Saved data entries
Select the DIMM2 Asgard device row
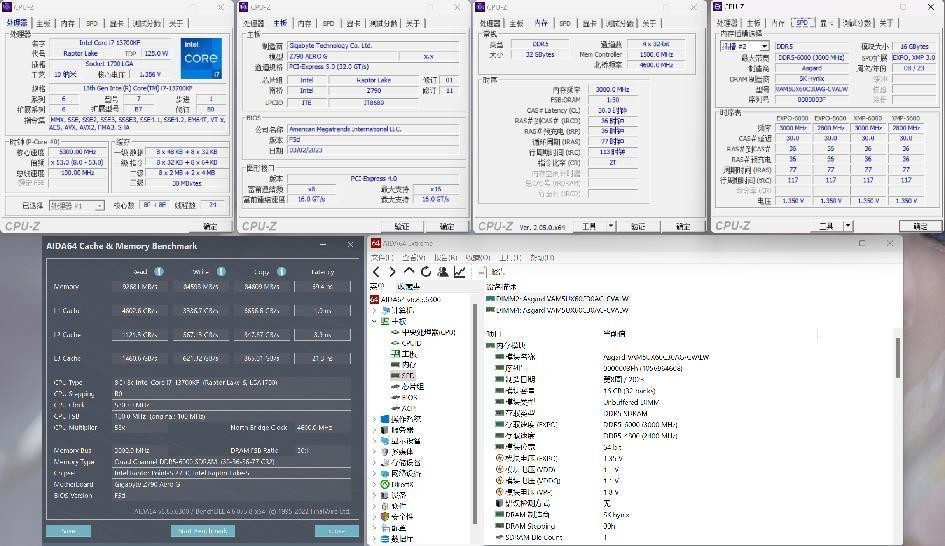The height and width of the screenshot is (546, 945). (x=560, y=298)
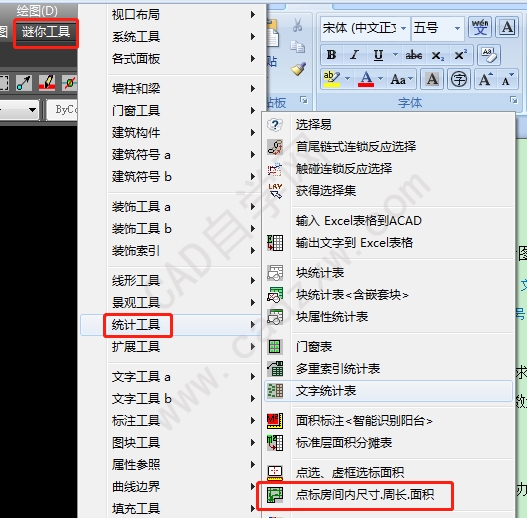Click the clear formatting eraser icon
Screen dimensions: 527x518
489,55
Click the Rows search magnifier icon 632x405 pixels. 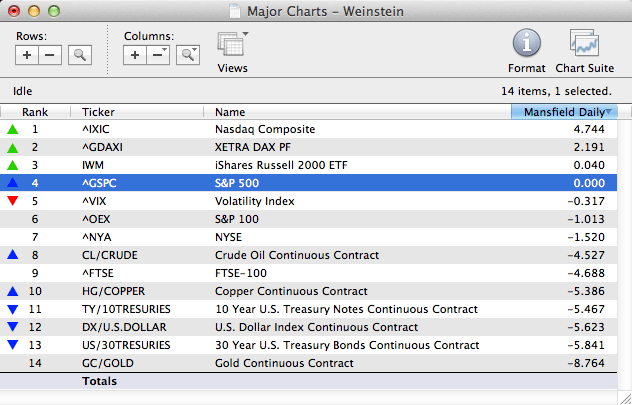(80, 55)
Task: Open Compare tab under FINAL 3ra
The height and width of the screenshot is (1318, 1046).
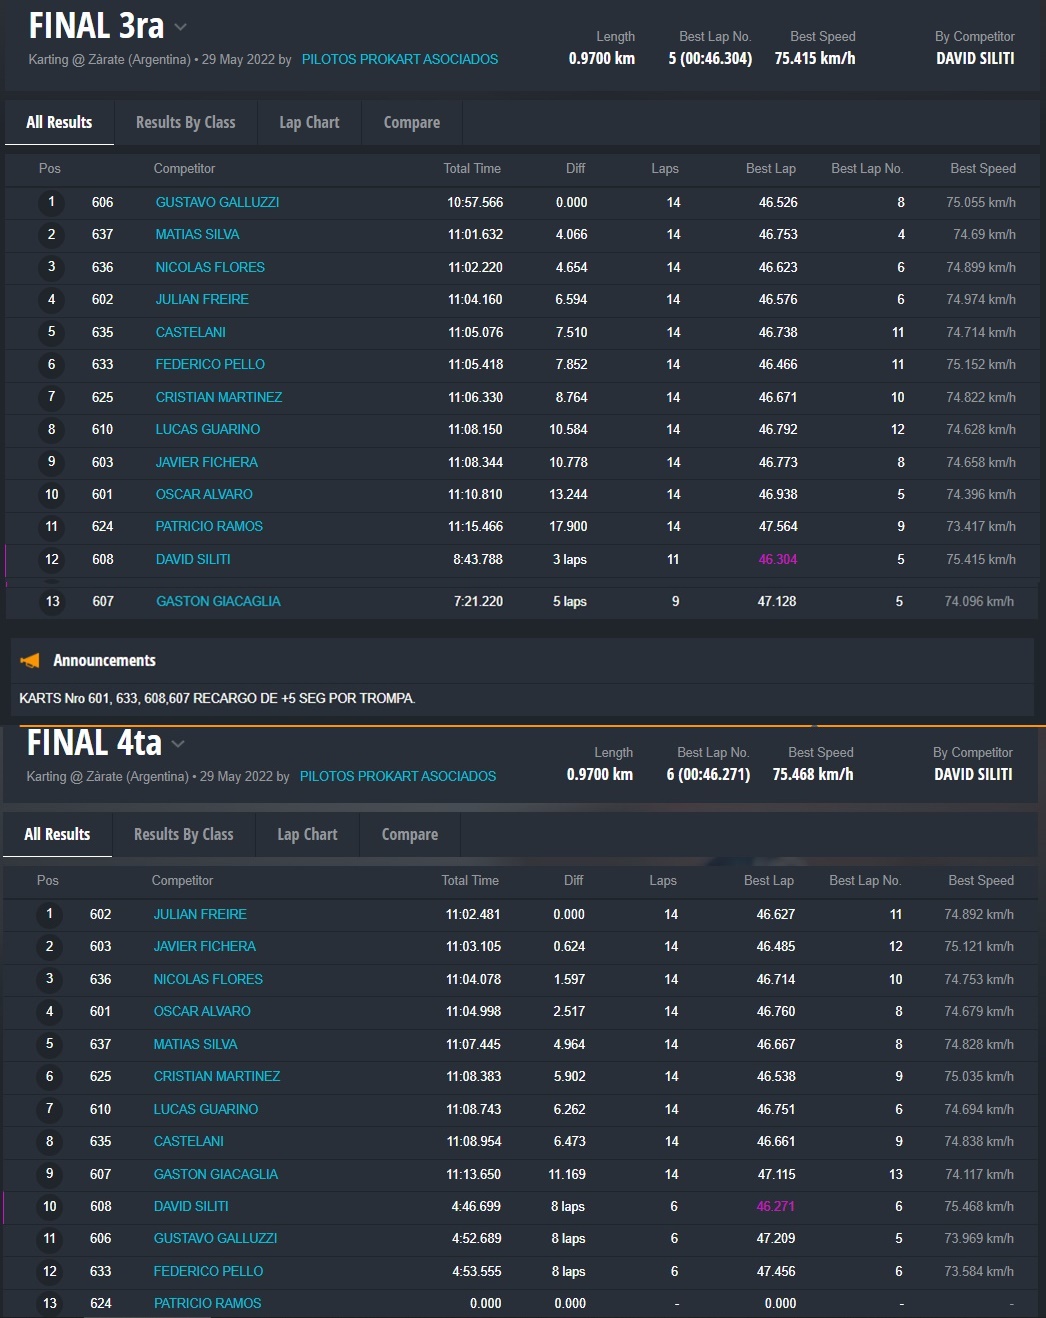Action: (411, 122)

YOUR OBJECTIVE: In the records above, find the line that contains "Task: Open Compare tab under FINAL 3ra" and retype it and all lines after it exactly, leaving out any pictures.

ANSWER TO THE PROBLEM:
Task: Open Compare tab under FINAL 3ra
The height and width of the screenshot is (1318, 1046).
Action: (411, 122)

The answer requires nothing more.